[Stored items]
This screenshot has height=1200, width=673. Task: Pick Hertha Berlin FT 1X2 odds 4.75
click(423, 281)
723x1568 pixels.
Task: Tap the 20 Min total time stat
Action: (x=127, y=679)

> [WHAT YOU ARE ASKED TO DO]
The lines above should be printed again, exactly as they are.

> [WORKED SOLUTION]
This screenshot has height=1200, width=673. Task: Pick Hertha Berlin FT 1X2 odds 4.75
click(423, 281)
723x1568 pixels.
Task: Tap the 20 Min total time stat
Action: (x=127, y=679)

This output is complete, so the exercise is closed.